═══ Document segment
3
votes

When I execute this...

void CcrashDlg::OnBnClickedBtnCrash()
{
    char* ptr = NULL;
    *ptr = 1;
}

app just logs "Access Violation", and nothing happened.

How can I crash my MFC application? (visual studio 2010)

5
Do you have any exception handlers in place? I'm not sure, but perhaps MFC does some silly swallowing of exceptions in some contexts (like this button click).Jonathon Reinhart
Try your code using the release build.jussij
@JonathonReinhart just default generated code with my onbnclickedbtncrash().chaeyk
@jussij release does same with debugchaeyk
This might be interesting for you.Jabberwocky

5 Answers

3
votes

I believe the answer is hidden in the comments to the question, so I'm going to summarize it here - this is important stuff.

The full details are at this link: The case of the disappearing OnLoad exception – user-mode callback exceptions in x64.

Invalid operations that you would expect to crash the program don't crash in all circumstances. This includes many of the techniques outlined in the other answers.

The problem only occurs when you're using a 64-bit version of Windows and you're within a function that was called by the Windows kernel. In 32-bit versions of Windows, an exception or invalid operation could be caught from the code that called into the kernel, but in 64-bit versions of Windows this is impossible. Windows itself will catch the error at the user/kernel boundary, and ignore it! This was judged to be a better outcome than crashing the program every time, since the catch blocks that worked so well in 32-bit don't get a chance to handle the error anymore.
══════
═══ Dataset content
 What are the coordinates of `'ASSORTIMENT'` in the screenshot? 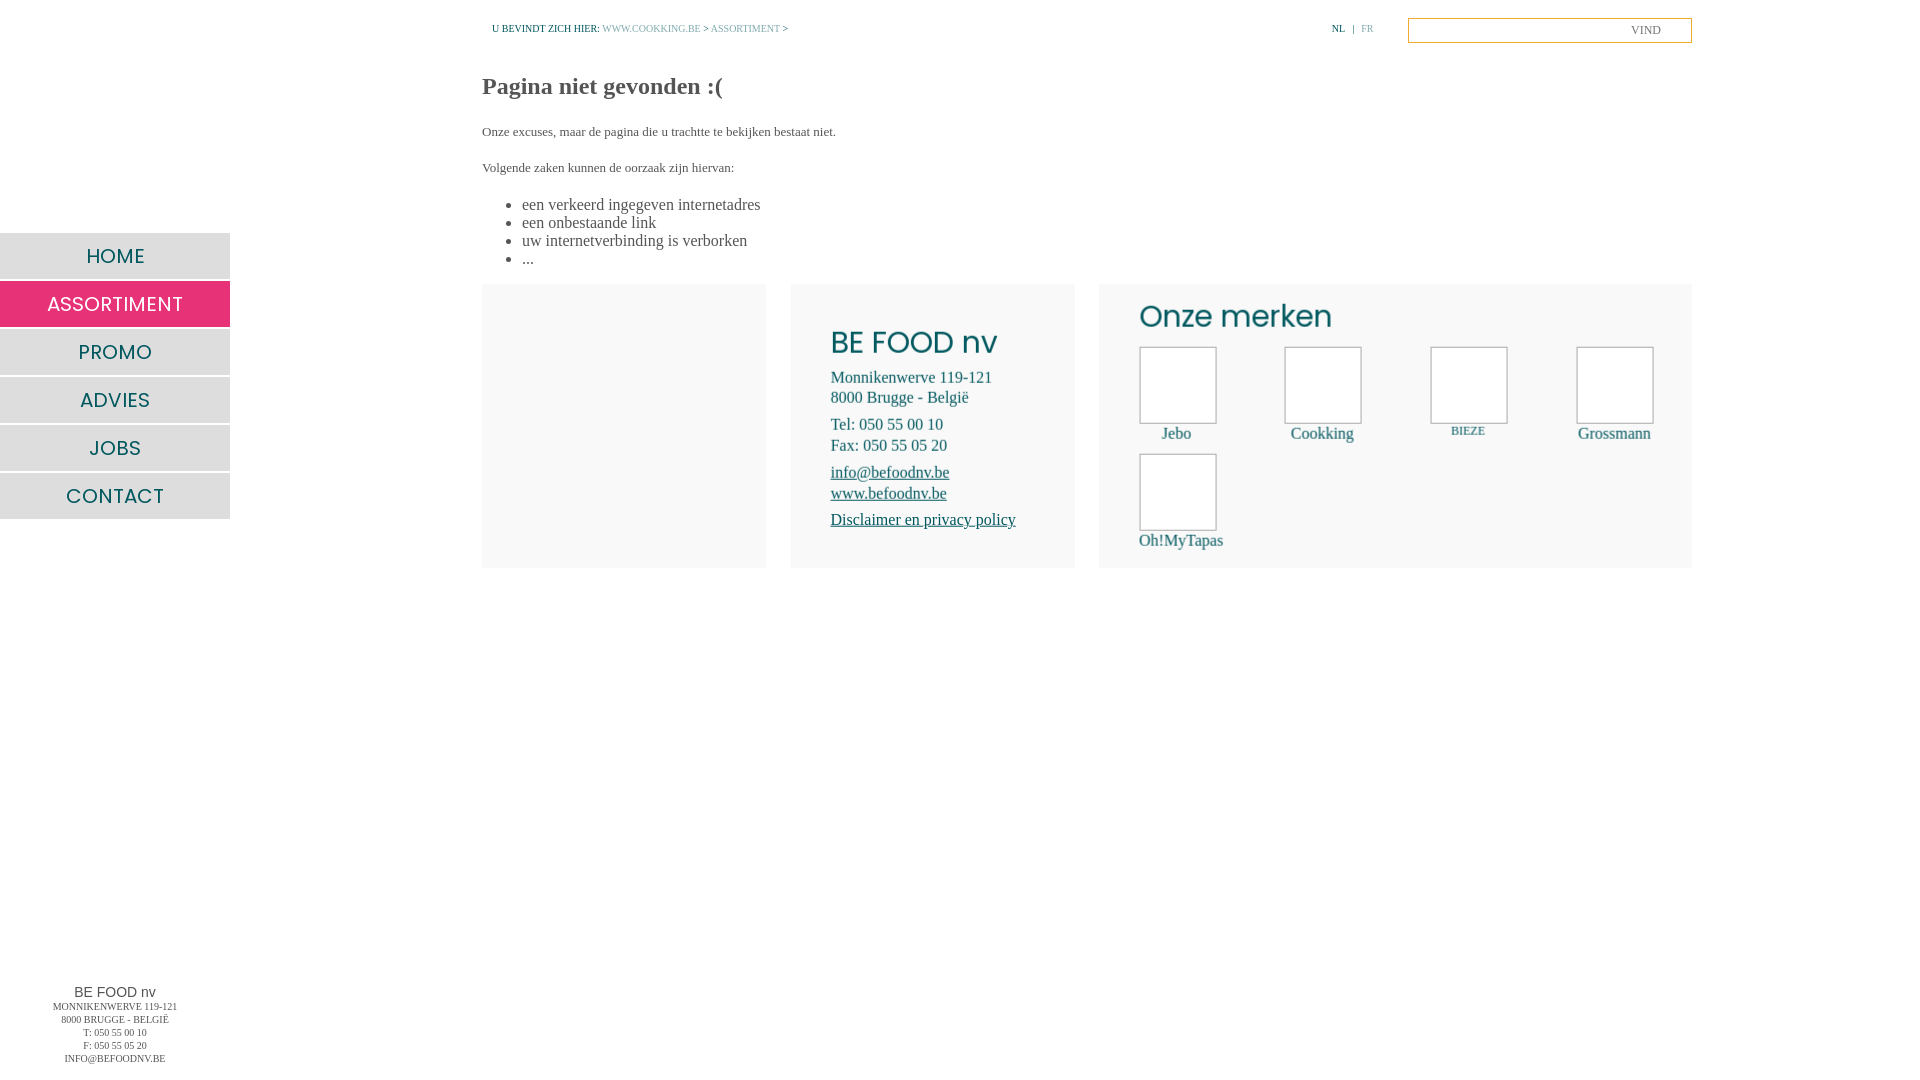 It's located at (744, 28).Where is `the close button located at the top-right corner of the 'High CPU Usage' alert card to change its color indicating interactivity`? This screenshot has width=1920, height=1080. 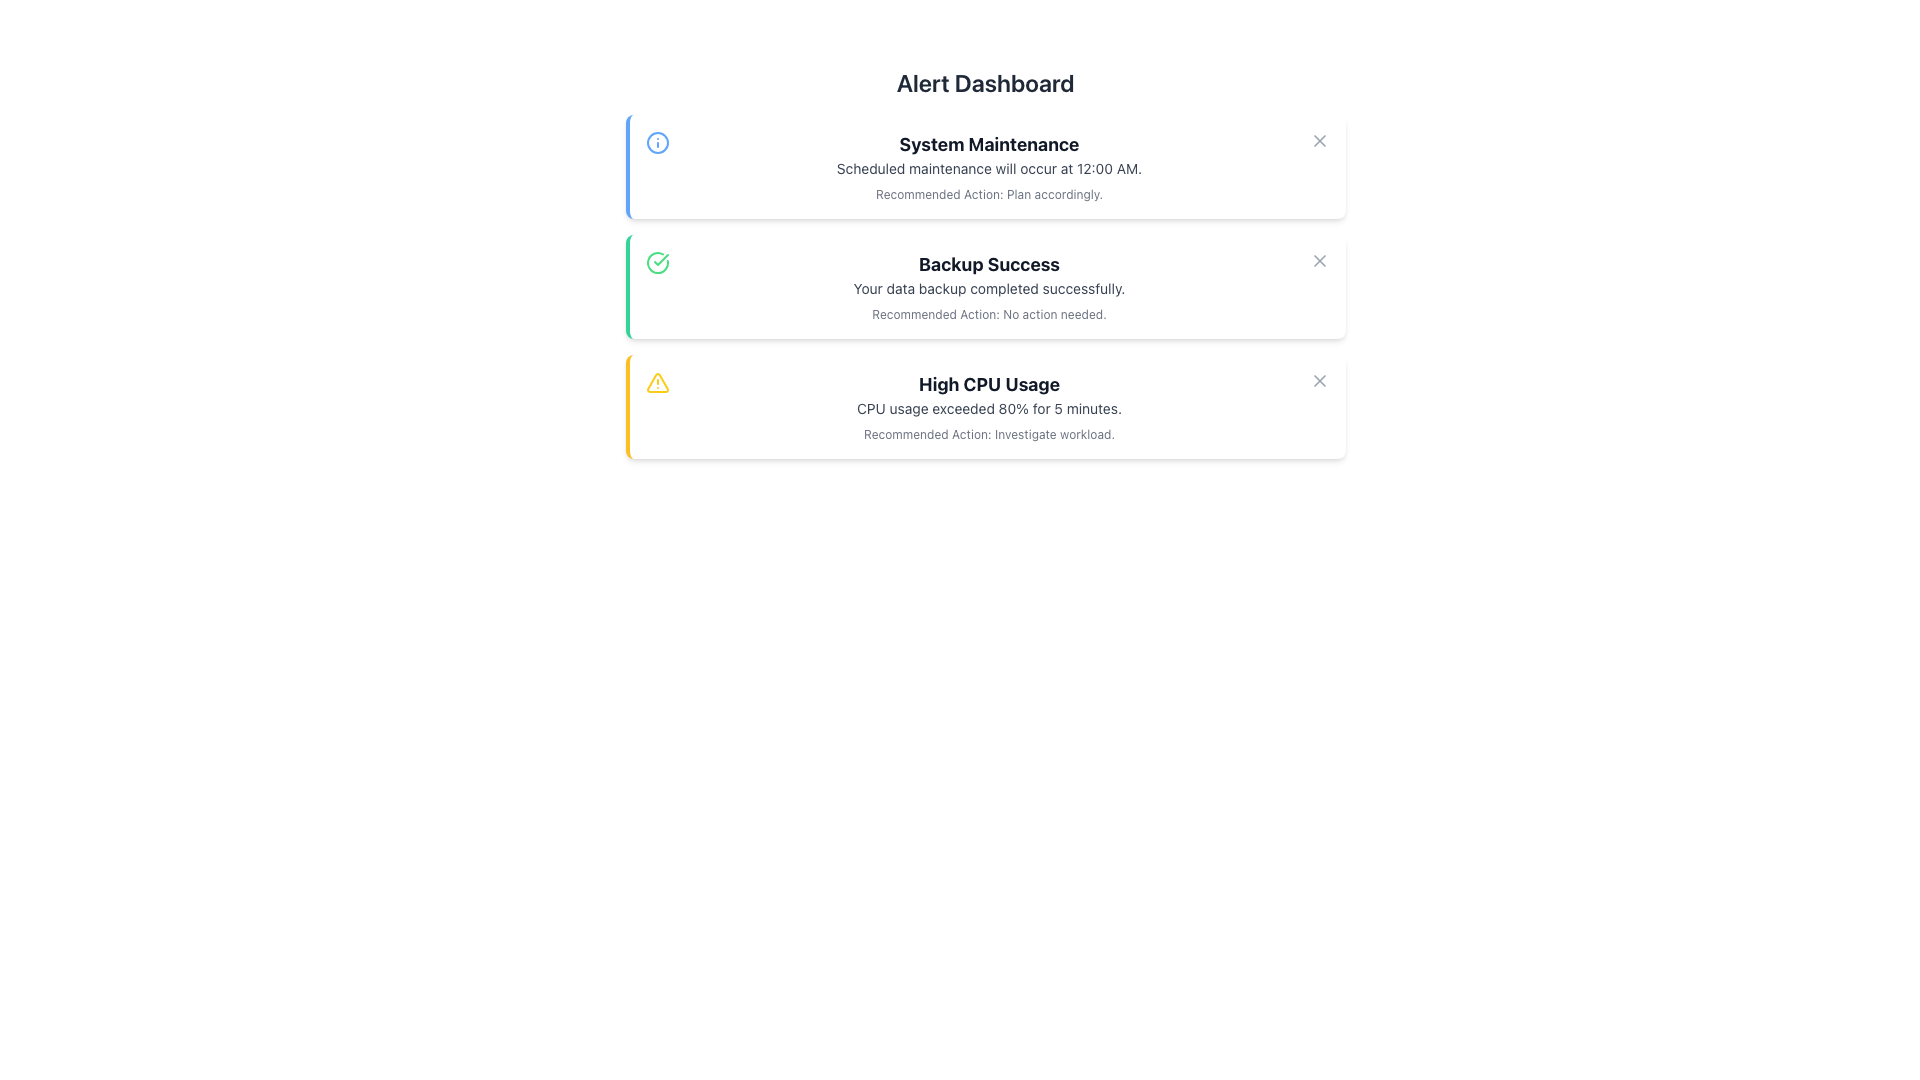
the close button located at the top-right corner of the 'High CPU Usage' alert card to change its color indicating interactivity is located at coordinates (1319, 381).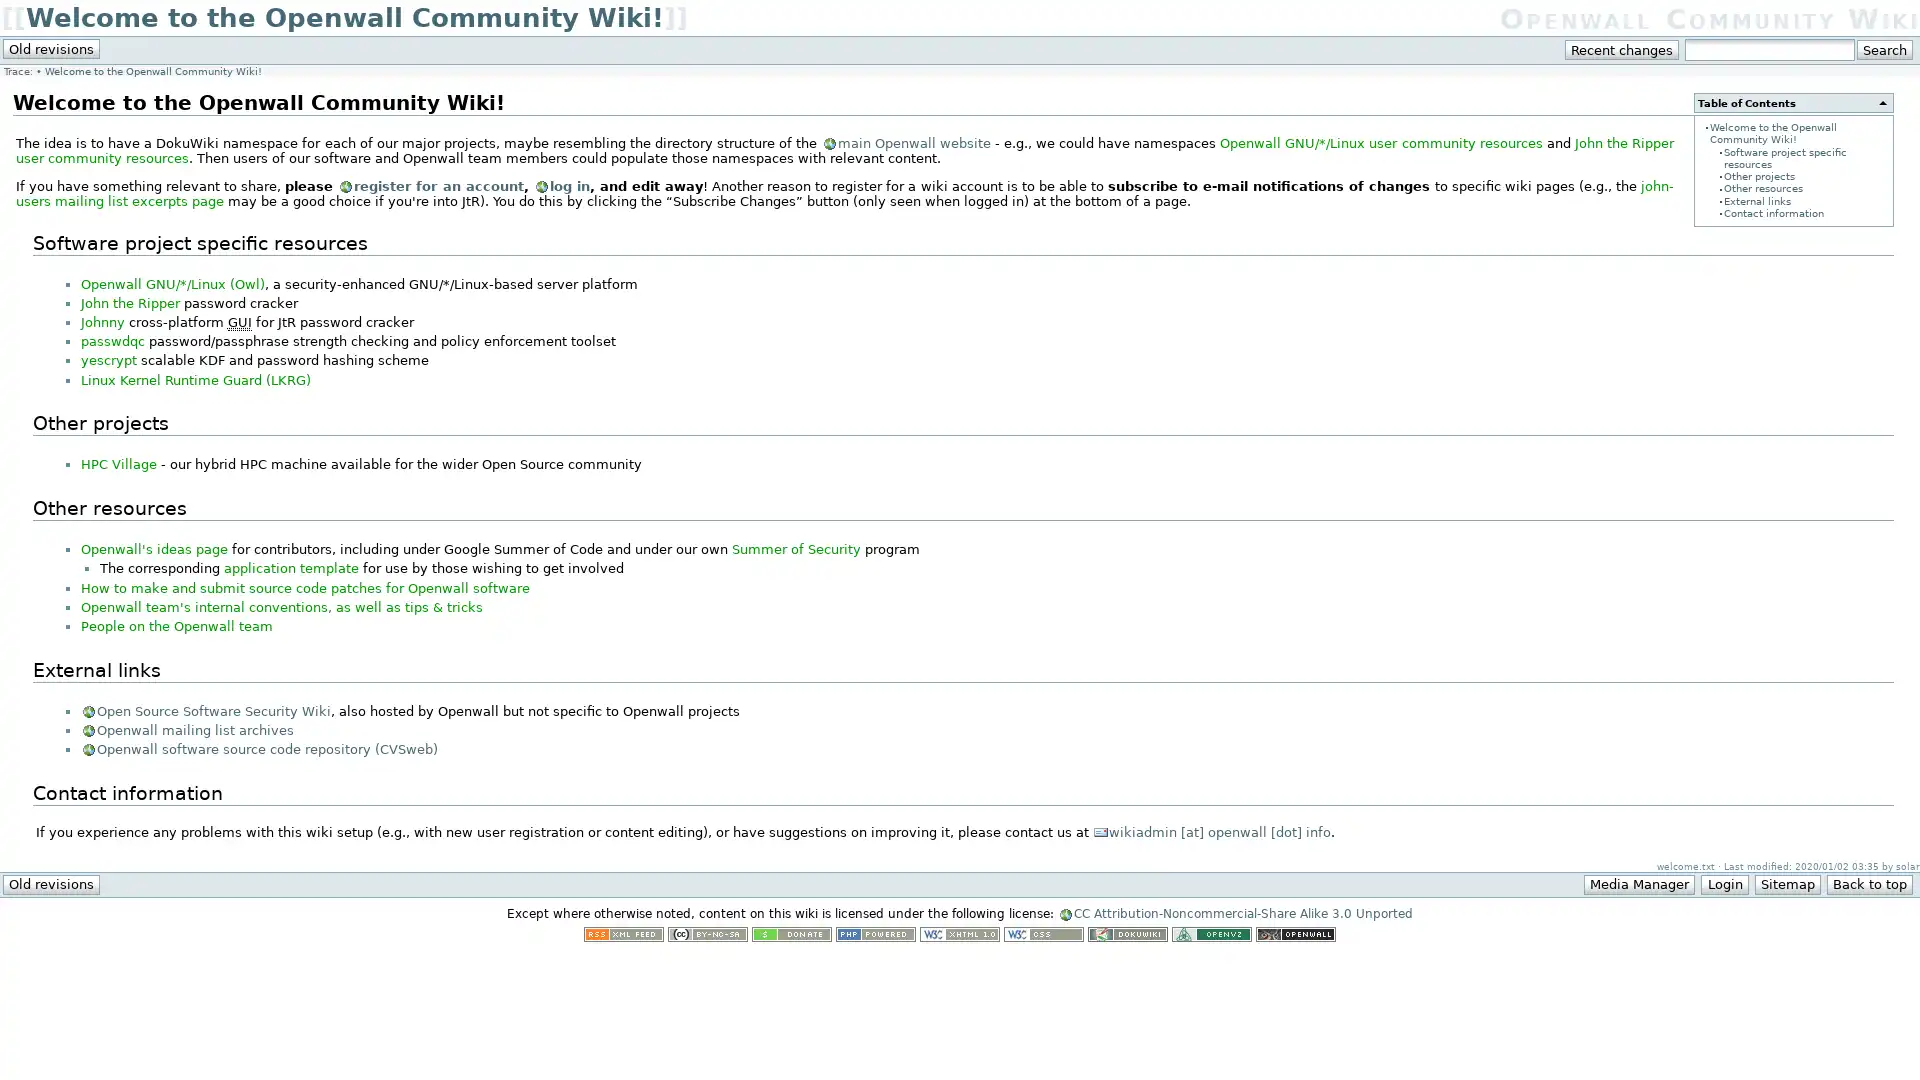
══════
Requirement A
Could you copy the MFC crash thread word for word, starting with "Invalid operations that" and going on through "the other answers."?
Requirement B
Can you continue the MFC crash thread from its final sentence onward?

Written response A
Invalid operations that you would expect to crash the program don't crash in all circumstances. This includes many of the techniques outlined in the other answers.

Written response B
You should still be able to halt the process immediately using ExitProcess or TerminateProcess but I haven't tried them.

2
votes

just divide a number by zero,

int div = 1;
div--;
int cr = (any number)/div;
0
votes

This is what I use to crash my app. I think it is same as yours. In release mode also it crashes.

*(int*)0 = 1;
0
votes

Assert( NULL ) will crash your application in debug mode. I don't think you want to crash the release version but if so you can use Verifythere/both.

Other simple ways to cause crash is just use sprintfwith wrong formatting specifier for example feed a string when its expecting "%d".

0
votes
  1. abort() works on release mode

  2. App crashes when compiled win64 platform on 64bit os.